The land readjustment reconstruction project was statutory. Decision was forcibly made without the residents' participation and conflicts between residents and administrative bodies were seen from the very beginning. In contrast, congestion improvement projects, as sober, inconspicuous and hardly known by media, produced sound and steady results in post-earthquake urban reconstruction and machizukuri -- community development.
There was another reason for residents to be against the land adjustment project on top of the above-mentioned conditions -- residents were forced to contribute some of their housing land without compensation (genpu), which was quite a burden for them. Consequently, people developed an allergy to urban planning projects saying neither wide roads nor parks were necessary. On the contrary, in the case of the congestion improvement project, which is a voluntary project proceeded with a guideline with no legal binding force, consensus of the residents is a prerequisite condition and lands necessary for widening roads are obtained by purchase. The two kinds of urban planning projects are poles apart from each other.

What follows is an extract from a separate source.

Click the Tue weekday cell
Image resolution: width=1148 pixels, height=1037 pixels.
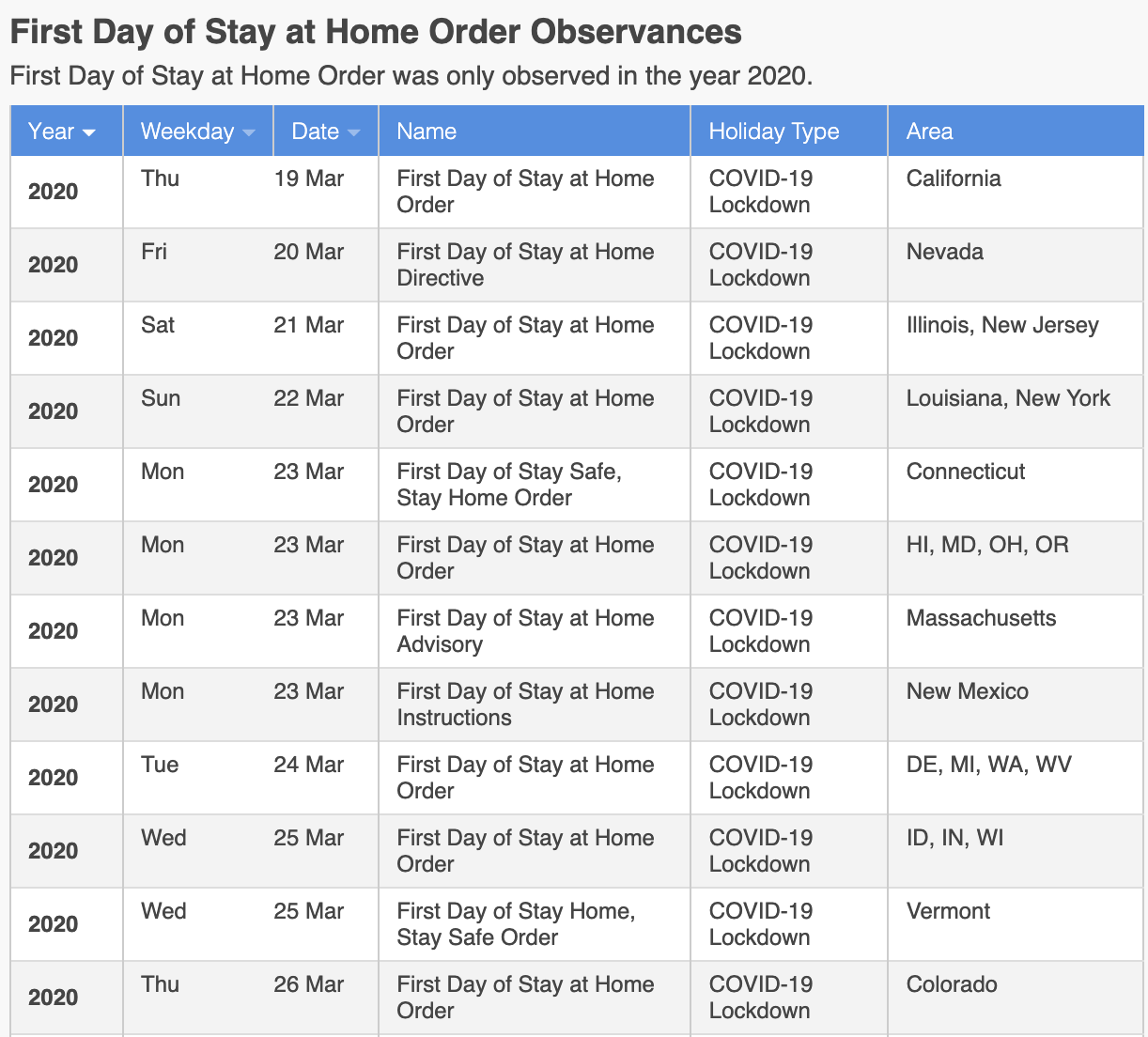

Also there is another difference concerning the creation of the space. A land readjustment project changes the space of the subjected district completely with the aim of constructing public facilities. Roads should have a width of six meters as a rule and usually planned to run vertically and horizontally aligned evenly. Almost all the housing lots are to be reallocated and realigned. As a result, a uniform space very often appears. The congestion improvement project, on the other hand, is to improve the local environment by widening some existing narrow streets. The change is partial and made in a limited area with variety and flexibility.
The author's laboratory conducted a research on congestion improvement projects carried out in four districts. According to the result, the percentage of housing lots which became adjacent to a road with a width of four meters or more (to meet the Building Code) after the end of the project was 88% to 56%, which, as a matter of course, should become 100% in the case of a land adjustment project. The project expenses per unit area were quite low -- about between one third and one fifth of a land readjustment project. Also, a questionnaire survey on the land owners and residents showed that 76% of them highly appreciated the project.
Urban Reconstruction Projects to be Reviewed
It has to be recognized that the paradigm should be converted from the traditional and development-oriented statutory urban planning to a more flexible one to allow more diversity in the improvement of the environment. While the former is forcible, large-scaled, vitally influential, time-consuming, and the resultant change is all-out, the latter requires the consensus of the residents, is small-scaled, less influential, can be carried out swiftly producing some partial change.
The earthquake revealed that the improvement of a number of congested urban residential districts in this country is a challenge to be solved. Various choices should be provided to tackle this big and difficult task. If a land readjustment project can be said to get a full mark, improvement projects with mark of 60-70 also should be taken into consideration as something feasible and practical for the improvement of the situation.